At this point the reluctant Getty Sr. negotiated a deal to get his grandson back for about $2.9 million. Getty Sr. paid $2.2 million–the maximum amount that was tax deductible–and he loaned the remainder to his son who was responsible for repaying the sum at 4% interest.
Getty III was found alive in a petrol station of Lauria, in the province of Potenza, on 15 December 1973, shortly after the ransom was paid. At his mother's suggestion, he called his grandfather to thank him for paying the ransom, but J. Paul Getty refused to come to the phone.

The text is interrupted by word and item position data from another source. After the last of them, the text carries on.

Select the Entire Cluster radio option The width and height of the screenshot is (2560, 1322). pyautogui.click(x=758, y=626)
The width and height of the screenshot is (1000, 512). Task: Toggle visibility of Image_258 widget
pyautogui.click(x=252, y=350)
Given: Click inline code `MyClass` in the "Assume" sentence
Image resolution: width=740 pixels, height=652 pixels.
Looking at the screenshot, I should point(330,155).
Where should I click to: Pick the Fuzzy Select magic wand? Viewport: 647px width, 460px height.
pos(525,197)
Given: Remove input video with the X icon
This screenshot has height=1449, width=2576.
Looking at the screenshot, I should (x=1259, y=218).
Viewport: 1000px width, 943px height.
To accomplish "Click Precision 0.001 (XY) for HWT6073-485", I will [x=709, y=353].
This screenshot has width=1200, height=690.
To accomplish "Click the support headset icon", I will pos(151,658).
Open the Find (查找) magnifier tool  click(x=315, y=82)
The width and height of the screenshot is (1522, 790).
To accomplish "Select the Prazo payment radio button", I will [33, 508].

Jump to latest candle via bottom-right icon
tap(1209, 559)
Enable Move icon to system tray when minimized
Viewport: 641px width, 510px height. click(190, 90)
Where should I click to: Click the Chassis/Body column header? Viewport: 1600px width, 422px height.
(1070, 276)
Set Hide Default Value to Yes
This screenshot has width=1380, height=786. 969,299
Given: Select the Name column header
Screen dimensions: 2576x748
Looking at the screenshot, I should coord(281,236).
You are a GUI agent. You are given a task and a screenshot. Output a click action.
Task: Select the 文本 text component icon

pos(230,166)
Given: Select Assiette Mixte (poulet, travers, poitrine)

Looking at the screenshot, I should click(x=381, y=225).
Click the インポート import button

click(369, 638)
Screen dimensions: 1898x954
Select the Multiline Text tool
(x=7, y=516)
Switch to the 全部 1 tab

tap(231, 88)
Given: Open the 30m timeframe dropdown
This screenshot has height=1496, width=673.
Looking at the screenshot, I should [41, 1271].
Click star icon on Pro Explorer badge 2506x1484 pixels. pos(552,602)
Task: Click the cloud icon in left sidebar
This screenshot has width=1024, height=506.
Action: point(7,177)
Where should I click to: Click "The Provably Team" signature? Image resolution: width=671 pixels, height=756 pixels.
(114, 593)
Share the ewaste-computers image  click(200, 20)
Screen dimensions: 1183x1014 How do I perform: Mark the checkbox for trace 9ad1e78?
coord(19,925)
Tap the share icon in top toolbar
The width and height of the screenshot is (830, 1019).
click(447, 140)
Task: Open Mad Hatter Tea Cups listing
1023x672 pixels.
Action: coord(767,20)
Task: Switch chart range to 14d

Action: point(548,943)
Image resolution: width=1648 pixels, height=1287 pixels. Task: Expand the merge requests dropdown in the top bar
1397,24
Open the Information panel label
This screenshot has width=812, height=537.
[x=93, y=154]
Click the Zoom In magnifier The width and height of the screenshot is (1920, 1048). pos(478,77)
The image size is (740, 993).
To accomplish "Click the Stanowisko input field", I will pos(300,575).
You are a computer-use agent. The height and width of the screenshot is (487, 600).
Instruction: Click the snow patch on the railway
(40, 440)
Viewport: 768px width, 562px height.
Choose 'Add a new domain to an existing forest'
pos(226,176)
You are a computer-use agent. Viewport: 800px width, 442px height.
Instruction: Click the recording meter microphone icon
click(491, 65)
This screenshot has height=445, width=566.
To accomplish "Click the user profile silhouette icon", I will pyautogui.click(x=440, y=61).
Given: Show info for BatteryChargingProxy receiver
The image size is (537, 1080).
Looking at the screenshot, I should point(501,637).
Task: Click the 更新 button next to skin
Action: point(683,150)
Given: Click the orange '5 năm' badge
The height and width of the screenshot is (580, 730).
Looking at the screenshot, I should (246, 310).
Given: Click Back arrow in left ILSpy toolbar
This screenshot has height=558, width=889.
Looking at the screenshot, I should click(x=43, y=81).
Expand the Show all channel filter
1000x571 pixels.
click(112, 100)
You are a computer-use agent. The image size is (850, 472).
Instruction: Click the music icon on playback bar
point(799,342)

Nine of the kidnappers were apprehended, including a carpenter, a hospital orderly, an ex-con, and an olive-oil dealer from Calabria, as well as high-ranking members of the 'Ndrangheta—a Mafia organization in Calabria-Girolamo Piromalli and Saverio Mammoliti. Two were convicted and sent to prison; the others, including the 'Ndrangheta bosses, were acquitted for lack of evidence. Most of the ransom money was never recovered. In 1977, Getty had an operation to rebuild the ear that had been cut off by his kidnappers.
In 1974, Getty married German Gisela Martine Zacher (née Schmidt), who was five months pregnant. He had known her and her twin sister Jutta since before his kidnapping. Getty was 18 years old when his son, Balthazar, was born in 1975. The couple divorced in 1993.
Getty tried his hand at acting in European films: he played supporting parts in Raúl Ruiz' The Territory and in Wim Wenders's The State of Things, which was shot at the same time as Ruiz's film, using part of its cast and crew. He and his wife lived for a time in New York, where they consorted with Andy Warhol's art crowd.
Permanently affected by his kidnapping, Getty suffered from drug and alcohol addiction during the years that followed. In 1981, he imbibed a Valium, methadone, and alcohol cocktail which caused liver failure and a stroke, leaving him quadriplegic, partially blind and unable to speak. Afterwards, he was taken care of by his mother. He eventually sued his father for $28,000 a month to cover his medical needs. He never fully recovered and remained severely handicapped for the rest of his life. By 1987, however, he was able to regain some degree of autonomy. He could again visit concerts and cinema, and was even able to ski when strapped to a metal frame.
In 1999, Getty, along with several other members of his family, became citizens of Ireland in return for investments in that country of approximately £1 million each, under a law which has since been repealed.
The 1995 book Painfully Rich: the Outrageous Fortunes and Misfortunes of the Heirs of J. Paul Getty by John Pearson includes significant content on Getty's kidnapping ordeal. The book was adapted to the 2017 film All the Money in the World, directed by Ridley Scott. John Paul Getty III is played by Charlie Plummer and, as a young boy, by Charlie Shotwell.